### Available data
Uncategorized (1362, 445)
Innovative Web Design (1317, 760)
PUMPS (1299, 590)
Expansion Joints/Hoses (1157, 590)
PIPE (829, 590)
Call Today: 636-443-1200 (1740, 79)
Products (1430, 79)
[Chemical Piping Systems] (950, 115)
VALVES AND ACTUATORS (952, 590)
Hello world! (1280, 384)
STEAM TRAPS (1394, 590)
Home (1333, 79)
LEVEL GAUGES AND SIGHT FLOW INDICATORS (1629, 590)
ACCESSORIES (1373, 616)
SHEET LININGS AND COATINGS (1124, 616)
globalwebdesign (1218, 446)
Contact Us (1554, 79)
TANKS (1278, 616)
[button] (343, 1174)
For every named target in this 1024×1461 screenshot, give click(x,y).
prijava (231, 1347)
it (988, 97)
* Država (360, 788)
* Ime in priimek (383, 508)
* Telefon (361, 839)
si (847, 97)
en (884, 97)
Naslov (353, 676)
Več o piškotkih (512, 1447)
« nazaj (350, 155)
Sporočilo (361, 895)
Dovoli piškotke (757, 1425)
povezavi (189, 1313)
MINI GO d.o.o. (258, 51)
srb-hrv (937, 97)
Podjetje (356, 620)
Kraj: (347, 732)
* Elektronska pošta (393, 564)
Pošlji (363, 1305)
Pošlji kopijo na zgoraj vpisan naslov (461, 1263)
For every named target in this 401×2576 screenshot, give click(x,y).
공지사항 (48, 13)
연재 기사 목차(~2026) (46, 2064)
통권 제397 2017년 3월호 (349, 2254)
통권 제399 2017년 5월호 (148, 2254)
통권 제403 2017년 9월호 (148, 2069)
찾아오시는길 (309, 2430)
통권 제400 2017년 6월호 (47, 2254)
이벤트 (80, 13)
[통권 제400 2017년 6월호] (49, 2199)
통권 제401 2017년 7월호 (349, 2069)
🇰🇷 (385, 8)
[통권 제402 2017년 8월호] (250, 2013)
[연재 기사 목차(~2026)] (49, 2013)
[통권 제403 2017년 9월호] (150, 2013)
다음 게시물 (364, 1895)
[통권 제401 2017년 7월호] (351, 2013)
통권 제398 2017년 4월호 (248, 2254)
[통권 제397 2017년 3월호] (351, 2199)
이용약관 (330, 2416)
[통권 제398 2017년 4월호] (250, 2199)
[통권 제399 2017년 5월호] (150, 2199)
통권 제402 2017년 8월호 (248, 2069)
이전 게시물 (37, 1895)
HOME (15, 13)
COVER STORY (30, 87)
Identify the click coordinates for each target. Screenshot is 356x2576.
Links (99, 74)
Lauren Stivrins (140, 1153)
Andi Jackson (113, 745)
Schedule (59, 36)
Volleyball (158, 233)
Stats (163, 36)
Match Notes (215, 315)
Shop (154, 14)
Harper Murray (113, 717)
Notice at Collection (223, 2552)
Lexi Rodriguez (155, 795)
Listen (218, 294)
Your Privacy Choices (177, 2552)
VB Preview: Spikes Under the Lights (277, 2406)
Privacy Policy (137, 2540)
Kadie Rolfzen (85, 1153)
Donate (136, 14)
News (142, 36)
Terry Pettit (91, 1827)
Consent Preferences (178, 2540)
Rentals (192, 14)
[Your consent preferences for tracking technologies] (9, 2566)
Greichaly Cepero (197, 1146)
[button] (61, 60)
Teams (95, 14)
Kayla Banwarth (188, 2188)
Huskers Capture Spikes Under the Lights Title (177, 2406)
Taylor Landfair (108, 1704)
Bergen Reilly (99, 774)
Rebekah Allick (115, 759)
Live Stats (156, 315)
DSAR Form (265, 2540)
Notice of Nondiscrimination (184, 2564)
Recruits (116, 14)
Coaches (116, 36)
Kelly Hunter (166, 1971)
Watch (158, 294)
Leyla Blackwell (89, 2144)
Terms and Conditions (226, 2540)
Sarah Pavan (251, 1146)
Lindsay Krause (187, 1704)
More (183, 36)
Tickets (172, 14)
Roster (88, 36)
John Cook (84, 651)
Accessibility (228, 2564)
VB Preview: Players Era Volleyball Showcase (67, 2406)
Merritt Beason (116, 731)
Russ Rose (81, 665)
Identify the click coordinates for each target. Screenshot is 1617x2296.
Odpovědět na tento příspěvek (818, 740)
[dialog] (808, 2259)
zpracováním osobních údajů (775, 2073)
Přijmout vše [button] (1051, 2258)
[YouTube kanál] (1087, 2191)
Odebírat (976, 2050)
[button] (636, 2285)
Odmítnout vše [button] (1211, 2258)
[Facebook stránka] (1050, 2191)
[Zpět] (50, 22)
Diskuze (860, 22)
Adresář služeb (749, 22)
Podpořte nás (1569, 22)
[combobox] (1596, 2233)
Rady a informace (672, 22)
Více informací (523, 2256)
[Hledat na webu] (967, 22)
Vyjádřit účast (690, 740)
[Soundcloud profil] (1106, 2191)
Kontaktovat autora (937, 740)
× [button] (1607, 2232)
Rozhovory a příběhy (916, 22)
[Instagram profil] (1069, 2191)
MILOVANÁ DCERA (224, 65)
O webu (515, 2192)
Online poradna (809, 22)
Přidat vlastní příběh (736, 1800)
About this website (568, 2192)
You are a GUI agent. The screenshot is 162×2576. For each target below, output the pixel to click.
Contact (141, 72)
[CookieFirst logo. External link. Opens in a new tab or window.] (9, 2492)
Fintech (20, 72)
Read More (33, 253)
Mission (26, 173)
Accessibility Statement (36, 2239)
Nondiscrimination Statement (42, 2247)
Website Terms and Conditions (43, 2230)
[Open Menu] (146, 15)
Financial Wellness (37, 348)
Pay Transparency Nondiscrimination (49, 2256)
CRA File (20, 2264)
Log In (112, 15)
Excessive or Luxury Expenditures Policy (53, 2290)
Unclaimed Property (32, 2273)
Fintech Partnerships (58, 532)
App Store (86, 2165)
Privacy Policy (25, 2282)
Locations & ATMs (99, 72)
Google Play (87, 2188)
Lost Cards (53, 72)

### Problem statement
Please write out, exactly as they appear, only the lines from the one holding "Contact (141, 72)" through the end of the data.

### Solution
Contact (141, 72)
[CookieFirst logo. External link. Opens in a new tab or window.] (9, 2492)
Fintech (20, 72)
Read More (33, 253)
Mission (26, 173)
Accessibility Statement (36, 2239)
Nondiscrimination Statement (42, 2247)
Website Terms and Conditions (43, 2230)
[Open Menu] (146, 15)
Financial Wellness (37, 348)
Pay Transparency Nondiscrimination (49, 2256)
CRA File (20, 2264)
Log In (112, 15)
Excessive or Luxury Expenditures Policy (53, 2290)
Unclaimed Property (32, 2273)
Fintech Partnerships (58, 532)
App Store (86, 2165)
Privacy Policy (25, 2282)
Locations & ATMs (99, 72)
Google Play (87, 2188)
Lost Cards (53, 72)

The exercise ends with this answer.